__Extract provided__.
----

Research

My core interests lie in answering two big questions about human language that I’ve now been pursuing for almost 25 years: (i) how did language arise in our species and (ii) what is the (computational and representational) architecture of grammar? Since no other species has language like ours, these questions get to the heart of what makes us human.

Advances in neuroscience, genetics, evo-devo, computer modeling techniques, and studies of learning in a variety of animals have revolutionized our understanding of cognition and the biology that makes it possible. My work synthesizes cutting-edge findings from all of these areas and applies them to the question of what systems and abilities underlie the human language externalization system (phonology and its interfaces). I hypothesize that very little in this domain is unique to humans, though we may be the only species in which all the relevant abilities are found. In light of this view, I have proposed a theory of phonology that makes maximal use of operations and representations that were plausibly present in our species prior to the emergence of externalized language. I believe that long-standing debates concerning the nature of phonological theory, for example the status of ‘unnatural’ patterns and the status of markedness, can be at least partially adjudicated by biological evidence. A biological approach also helps to define components of our language faculty in terms that are domain-general enough yet specific enough that they may be studied by cognitive neuroscientists, among others.

Apart from this, I have accumulated a rather eclectic publication record that spans everything from bioinformatics to applications of atmospheric and marine sciences.

----

__Extracted data__.
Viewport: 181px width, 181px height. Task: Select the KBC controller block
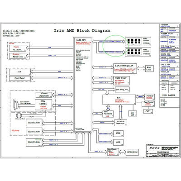click(119, 100)
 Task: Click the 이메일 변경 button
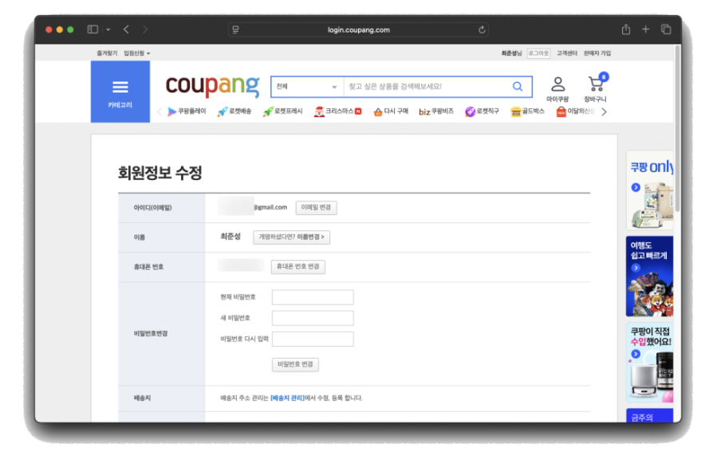click(316, 208)
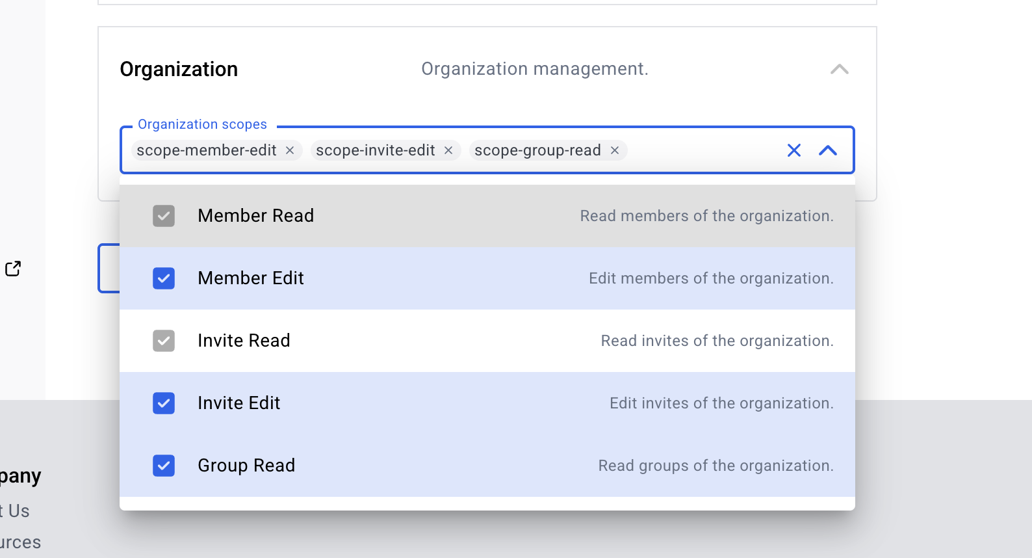1032x558 pixels.
Task: Select the Group Read option label
Action: click(246, 466)
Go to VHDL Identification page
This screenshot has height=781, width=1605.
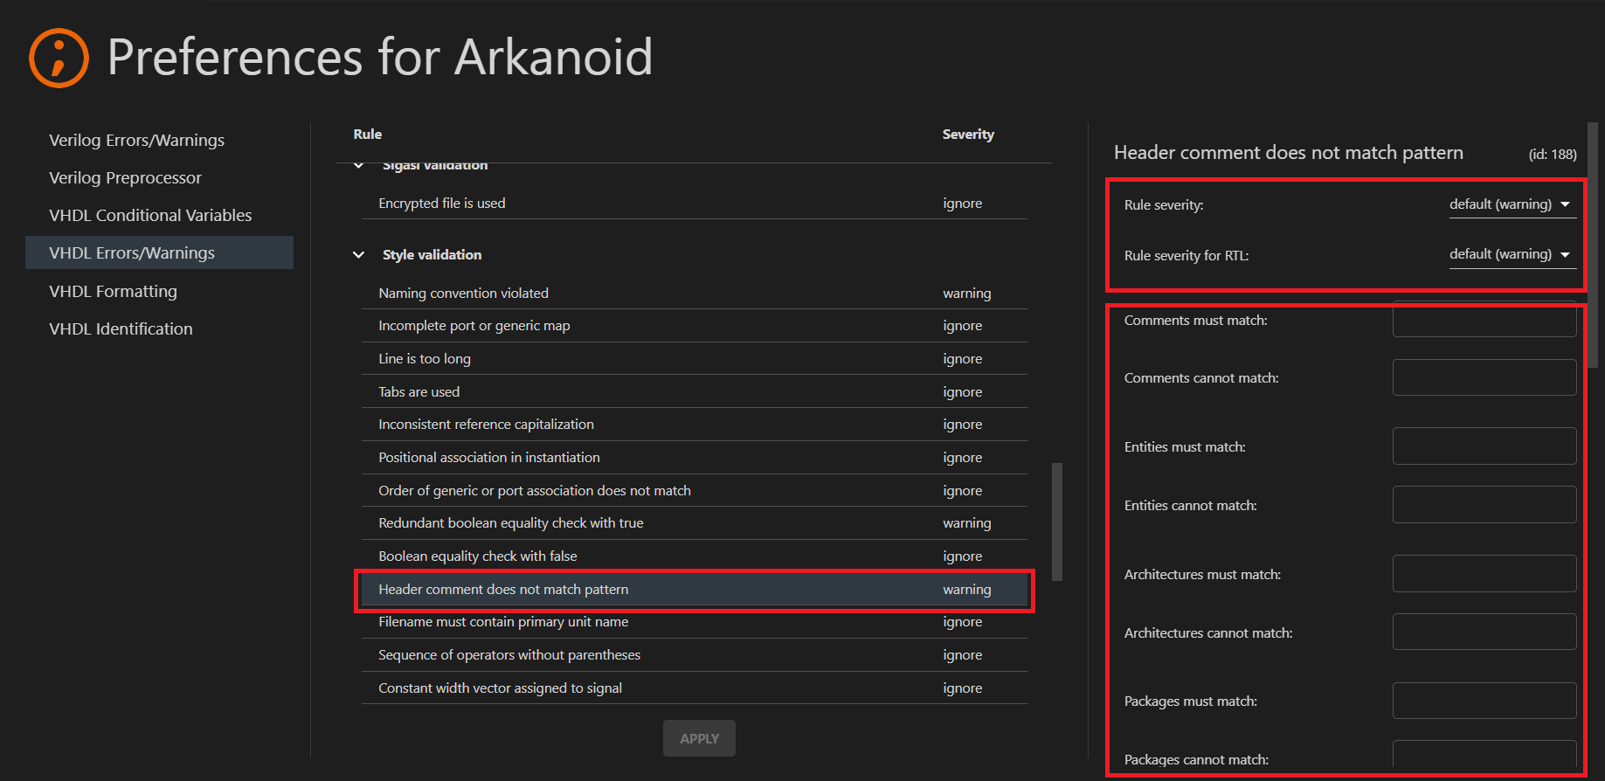tap(121, 329)
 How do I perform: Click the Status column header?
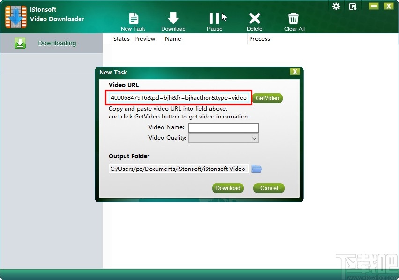pyautogui.click(x=121, y=39)

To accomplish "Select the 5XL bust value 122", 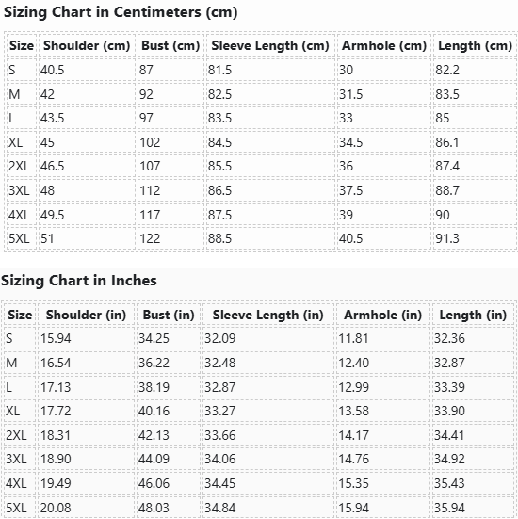I will pyautogui.click(x=150, y=238).
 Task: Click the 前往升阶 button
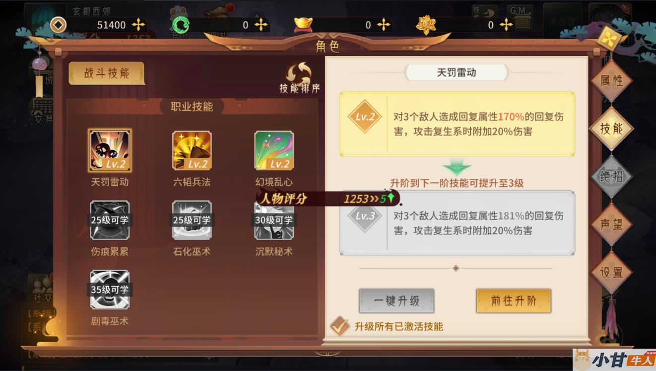point(514,301)
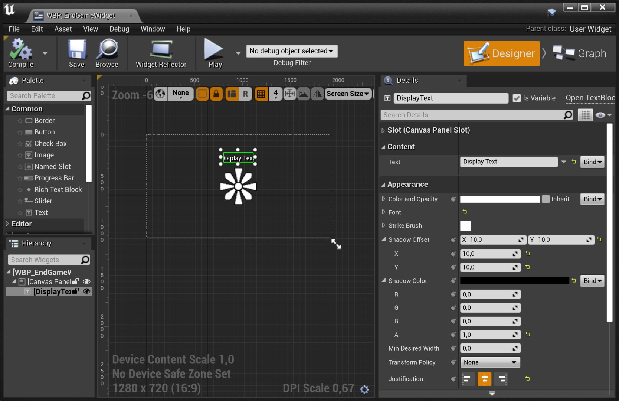The width and height of the screenshot is (619, 401).
Task: Expand Slot (Canvas Panel Slot) section
Action: point(383,130)
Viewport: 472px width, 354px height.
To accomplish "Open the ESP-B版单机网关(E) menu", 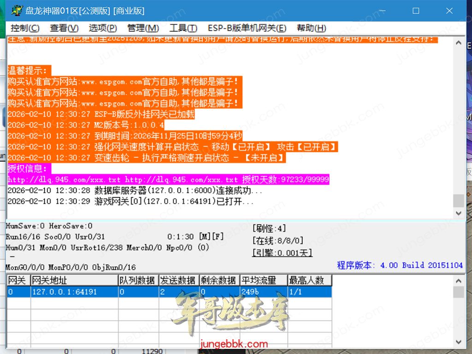I will coord(247,28).
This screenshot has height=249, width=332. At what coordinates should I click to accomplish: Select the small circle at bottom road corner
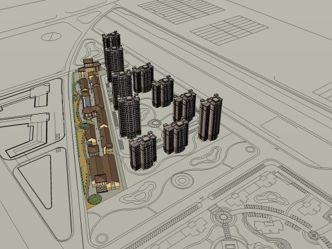(102, 238)
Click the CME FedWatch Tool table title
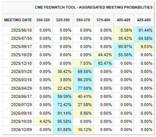The image size is (156, 137). (x=94, y=7)
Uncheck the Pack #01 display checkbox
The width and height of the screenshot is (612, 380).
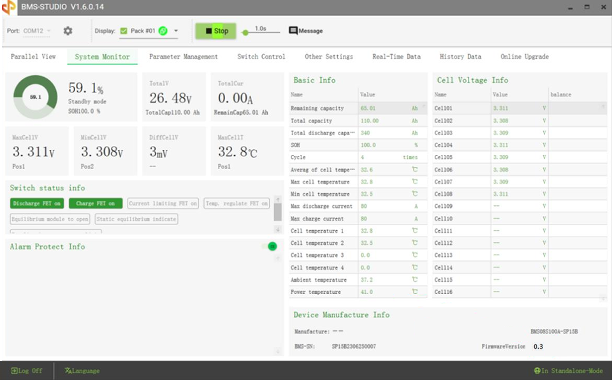124,31
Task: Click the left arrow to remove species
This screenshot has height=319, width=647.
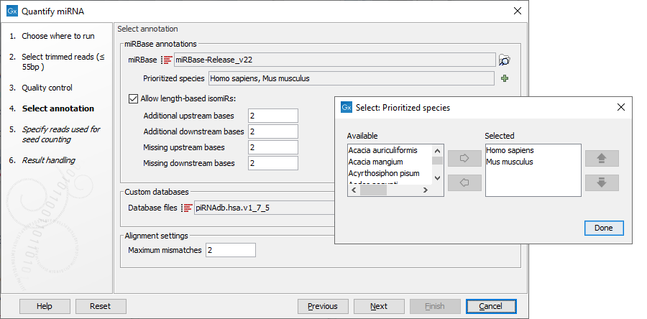Action: [464, 182]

----

__Your assignment__.
Copy word for word the part of the research statement above that starts at "Apart from this, I" and stops after "and marine sciences.".

__Result for this task__.
Apart from this, I have accumulated a rather eclectic publication record that spans everything from bioinformatics to applications of atmospheric and marine sciences.